Thursday, July 22, 2010

Children's Health Insurance, Scarce and Expensive

The next shoe to drop in Obamacare involves providing health insurance for children from birth to age 18. As we have indicated in prior posts, some Georgia health insurance companies are no longer offering "child only" health insurance and at least one will no longer accept child only applications after 8/15/2010.

Now word comes that Blue Cross plans in two different states are taking a different approach. The Blues in Texas and Illinois have announced filing for approval of a new child only health insurance policy.

No details on rates or benefits but the announcement to insurance agents in those states includes this comment.

Blue Cross and Blue Shield of Illinois (BCBSIL) is committed to offering the broadest possible range of products for our members, as well as to maintaining its strong financial position. Thus, on Friday, July 16, 2010, it filed a new policy called Blue Pathway to provide coverage for children age 1 through 18 when the child is the primary insured (commonly called “child-only” policy) with the Illinois Department of Insurance (DOI).

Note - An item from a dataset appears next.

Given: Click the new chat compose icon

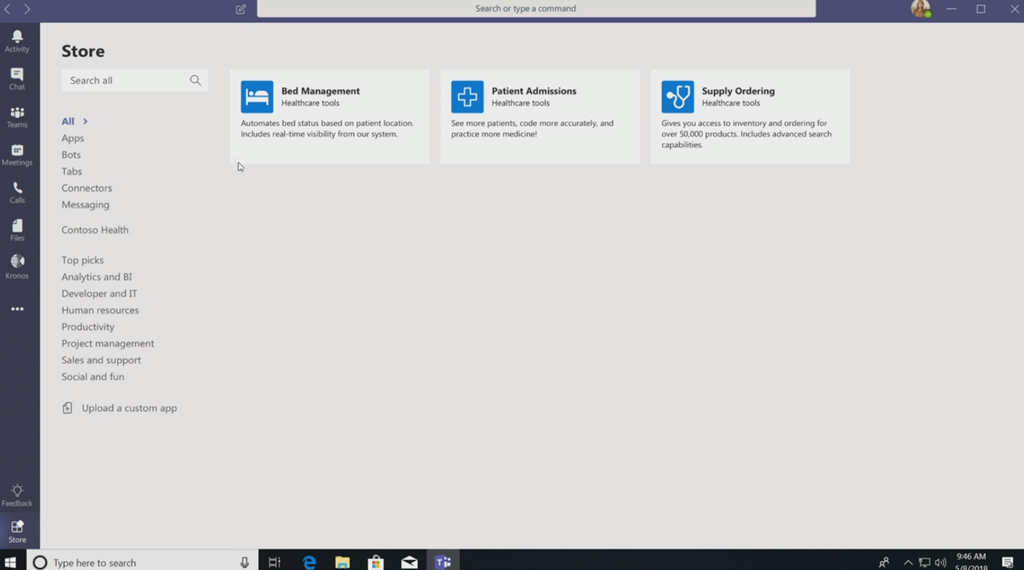Looking at the screenshot, I should (241, 9).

This new coverage option responds to an Interim Final Rule that was issued by the Department of Health and Human Services (HHS) to implement several provisions of the Patient Protection and Affordability Act of 2010 (PPACA). In this Rule, HHS has determined that provisions limiting the application of pre-existing condition exclusions for children under 19 means that all children under 19 who apply for insurance for which they are eligible on or after Sept. 23, 2010, cannot be denied coverage—this is commonly known as “guaranteed issue.”

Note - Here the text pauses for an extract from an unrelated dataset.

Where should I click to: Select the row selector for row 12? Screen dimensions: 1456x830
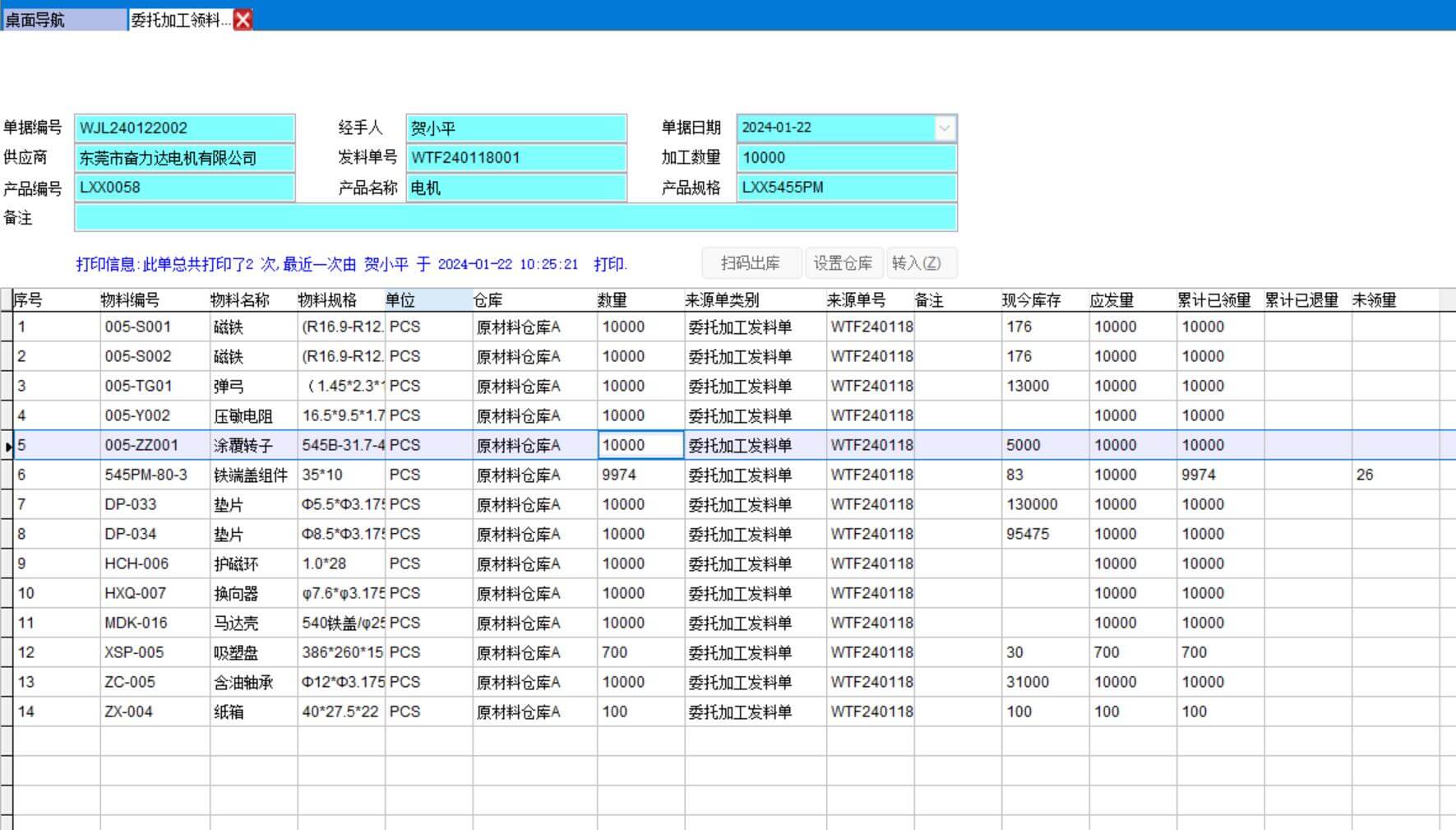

BCBSIL has long supported guaranteed issue as a way to ensure access to affordable, quality health care for all Americans, particularly children and young adults. However, that must be accompanied by an effective mandate for individuals to obtain coverage. PPACA itself recognizes the importance of pairing guaranteed issue with an effective mandate to ensure a sustainable insurance marketplace, with both being required in 2014. However, this Interim Final Rule addresses only guaranteed issue for children under 19, not any current requirements for them to have health insurance.

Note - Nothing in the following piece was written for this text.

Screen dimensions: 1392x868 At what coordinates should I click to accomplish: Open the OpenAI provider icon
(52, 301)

Without the mandate, it becomes too easy for people to buy insurance only when they feel they need services. This could be compared to allowing drivers to buy auto insurance once they have a fender-bender, and then drop coverage after their car repairs (financed by the insurance company and other insureds) are complete. This leads to what insurers term as “adverse selection,” which ultimately leads to unaffordable coverage for everyone. The Wall Street Journal recently published an article that demonstrates how this happened in Massachusetts, whose mandate has not proven as effective as originally hoped. This is based on a study commissioned by the Massachusetts Division of Insurance by the consulting firm Oliver Wyman.

Translation, the premium rates for this plan will start high and get even higher the longer the plan is on the market.

The lawyers that designed Obamacrap clearly had no idea what they were doing. This is not surprising given that most elected officials have never held a real job in the private sector. 

During the interim period while we are waiting for authorization to sell this new product, BCBSIL will temporarily suspend issuing new policies to children under 19 when the child is the primary insured. BCBSIL will stop quoting its current child-only policies on July 30, and the last assigned effective dates for those policies will be Sept. 15, 2010. Any application that has not been approved by Sept. 1, 2010, will be withdrawn from consideration.

The memo from Texas Blue Cross contains language that is virtually identical to BCBSIL.

So far BCBSGA has not given any indication they will follow suit. We will continue to monitor changes in the market place, particularly as they relate to Obamacrap, and keep our readers advised.